Required task A:
Print the part of the post on equivalent instruction that runs from "Equivalent instruction is an" to "cannot define it?", keeping every word unchanged.

Friday, March 23, 2007

For Homeschoolers - The Myth Of Equivalent Instruction

This post is an excerpt of the article originally written by NHELD.

Many states use the term “equivalent instruction” in their education statutes especially as it applies to homeschooling.

Did you ever think to ask why? Equivalent instruction is a myth. There is no such thing and there can be no such thing. Even if it were possible to reach the goal of equivalent instruction, why would parents who instruct their own children according to their individual needs, want or be required to instruct in a manner with methods and materials that are “equivalent” to the public school system when the public/government school system has proven in many ways to be such a dismal failure? Why should parents be compelled to abandon a superior method of individualized education in favor of a mediocre method of proven failure? Isn’t it time that parents stop engaging in the argument about what laws are best to assure equivalent instruction and start engaging in efforts to eliminate from all laws any reference at all to “equivalent instruction”?

What does Equivalent Instruction mean?
Some states have statutes which say something like this:
"Equivalent Instruction" shall mean a program of instruction approved under the requirements of the compulsory attendance law as an equivalent to attendance at a public school or an approved private school.
Equivalent instruction is an idea that is very difficult to prove or to emulate even within a public school system from district to district, from school to school, from class to class. How, then, can homeschooling parents be held to employ “equivalent instruction” when the very government imposing that rule cannot define it?

For example, Even if you say one should teach math as a subject ... equivalency, in that instance, means nothing – as there are many subjects in math. Any one school may be teaching math in a very different and unequivalent way than another, even within the very same school district! But even if you pick a specific subject like multiplication, that can also be taught numerous ways.

If one school teaches Miquon Math and another teaches algebraic concepts, is that equivalent instruction? Both schools are teaching “math”, but yet the content is in no way equivalent, so how can that subject being taught by those two schools be equivalent? Even if they are teaching the same information, the way it is delivered may also not be equivalent. If one school uses Saxon and another uses Scott Foresman texts, are they still providing equivalent instruction? So how can instruction be equivalent? Perhaps the outcome can be deemed equivalent: you either learned how to multiply or you didn’t.

How can anyone buy into the whole “equivalency argument” especially when in any given local school system, where supposedly they are all teaching the same things, the curriculum, materials, and methods are really unequivalent from school to school and class to class?

In Connecticut, there was a major lawsuit brought against the State Department of Education. In 1989, lawyers for an interracial group of urban and suburban children brought suit against the state. In that case, Sheff v. O'Neill, they argued that racial segregation in the Hartford region violated their state constitutional guarantee of the provision of an equal education. The courts agreed and ordered the General Assembly to create plans for achieving equal educational opportunity. This case was not only about desegregation, but about making equal education opportunities available to all students everywhere. Although the plaintiffs won, and the State was charged with making changes to remedy “unequivalent” education, to date little has really been achieved. Civil rights groups were back in court to again to sue the state in 2004 after concluding it hadn't met a chief goal of a 2003 settlement resulting from the landmark case -- integrating Hartford's public magnet schools. Many magnet schools and charter schools have been designed to be more inclusive and diverse, but one will clearly still get a much different education in Bridgeport (an urban area) than in Simsbury (a suburban area). The problem is not a lack of funding; it is the absurdity of the notion that every school can offer the same education to all children.

Dataset excerpts:
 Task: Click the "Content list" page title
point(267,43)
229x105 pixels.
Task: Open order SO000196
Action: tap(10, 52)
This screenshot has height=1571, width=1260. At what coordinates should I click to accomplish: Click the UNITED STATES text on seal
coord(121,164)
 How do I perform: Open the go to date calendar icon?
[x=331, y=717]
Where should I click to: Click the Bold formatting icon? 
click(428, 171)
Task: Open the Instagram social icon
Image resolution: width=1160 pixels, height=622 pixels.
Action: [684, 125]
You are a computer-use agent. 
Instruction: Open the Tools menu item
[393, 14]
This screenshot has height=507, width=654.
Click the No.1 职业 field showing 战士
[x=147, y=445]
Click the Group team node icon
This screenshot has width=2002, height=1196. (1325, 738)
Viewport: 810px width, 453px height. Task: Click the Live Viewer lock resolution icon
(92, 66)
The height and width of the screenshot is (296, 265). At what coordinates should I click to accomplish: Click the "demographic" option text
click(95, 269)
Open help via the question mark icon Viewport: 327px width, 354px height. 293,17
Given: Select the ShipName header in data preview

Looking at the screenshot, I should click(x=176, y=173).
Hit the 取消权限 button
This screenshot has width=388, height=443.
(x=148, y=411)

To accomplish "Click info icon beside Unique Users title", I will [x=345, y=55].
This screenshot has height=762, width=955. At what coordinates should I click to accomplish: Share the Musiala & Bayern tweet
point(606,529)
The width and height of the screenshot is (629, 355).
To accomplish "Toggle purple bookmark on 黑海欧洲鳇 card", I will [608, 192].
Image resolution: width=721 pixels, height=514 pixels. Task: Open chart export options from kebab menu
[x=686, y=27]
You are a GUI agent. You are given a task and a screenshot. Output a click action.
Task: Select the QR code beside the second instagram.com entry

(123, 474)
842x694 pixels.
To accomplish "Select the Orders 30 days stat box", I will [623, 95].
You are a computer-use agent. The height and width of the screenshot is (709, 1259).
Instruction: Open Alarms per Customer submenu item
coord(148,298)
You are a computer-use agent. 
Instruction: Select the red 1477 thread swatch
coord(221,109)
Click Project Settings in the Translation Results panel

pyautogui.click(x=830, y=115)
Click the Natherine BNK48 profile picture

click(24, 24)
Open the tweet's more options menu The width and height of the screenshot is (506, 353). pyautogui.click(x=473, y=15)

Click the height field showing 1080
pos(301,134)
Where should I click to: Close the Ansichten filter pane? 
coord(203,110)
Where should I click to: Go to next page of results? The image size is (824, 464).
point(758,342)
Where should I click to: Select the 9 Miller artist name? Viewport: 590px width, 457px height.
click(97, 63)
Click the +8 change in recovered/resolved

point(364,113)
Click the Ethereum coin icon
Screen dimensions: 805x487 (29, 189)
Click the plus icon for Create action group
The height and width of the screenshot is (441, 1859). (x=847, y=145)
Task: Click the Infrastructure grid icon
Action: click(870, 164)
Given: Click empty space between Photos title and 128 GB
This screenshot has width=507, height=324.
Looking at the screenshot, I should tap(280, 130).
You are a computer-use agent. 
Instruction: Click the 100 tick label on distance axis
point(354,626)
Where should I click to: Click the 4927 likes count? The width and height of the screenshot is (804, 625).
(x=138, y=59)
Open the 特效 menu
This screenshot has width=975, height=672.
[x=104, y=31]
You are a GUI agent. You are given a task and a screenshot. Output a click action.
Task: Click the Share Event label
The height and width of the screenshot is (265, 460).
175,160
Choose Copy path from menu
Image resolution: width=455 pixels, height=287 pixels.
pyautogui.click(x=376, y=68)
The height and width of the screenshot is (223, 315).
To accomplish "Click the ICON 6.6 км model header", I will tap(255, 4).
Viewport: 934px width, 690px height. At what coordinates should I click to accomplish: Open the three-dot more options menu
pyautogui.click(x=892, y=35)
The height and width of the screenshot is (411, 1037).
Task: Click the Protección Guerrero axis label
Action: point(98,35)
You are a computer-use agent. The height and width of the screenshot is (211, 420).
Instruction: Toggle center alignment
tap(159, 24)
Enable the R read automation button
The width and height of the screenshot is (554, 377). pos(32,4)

Required task B:
Output the lines of the entries from the line with "is (709, 1259)." to the line with "point(758,342)", both included, reproducing each one unchanged.

Task solution A:
Equivalent instruction is an idea that is very difficult to prove or to emulate even within a public school system from district to district, from school to school, from class to class. How, then, can homeschooling parents be held to employ “equivalent instruction” when the very government imposing that rule cannot define it?

Task solution B:
You are a computer-use agent. The height and width of the screenshot is (709, 1259).
Instruction: Open Alarms per Customer submenu item
coord(148,298)
You are a computer-use agent. 
Instruction: Select the red 1477 thread swatch
coord(221,109)
Click Project Settings in the Translation Results panel

pyautogui.click(x=830, y=115)
Click the Natherine BNK48 profile picture

click(24, 24)
Open the tweet's more options menu The width and height of the screenshot is (506, 353). pyautogui.click(x=473, y=15)

Click the height field showing 1080
pos(301,134)
Where should I click to: Close the Ansichten filter pane? 
coord(203,110)
Where should I click to: Go to next page of results? The image size is (824, 464).
point(758,342)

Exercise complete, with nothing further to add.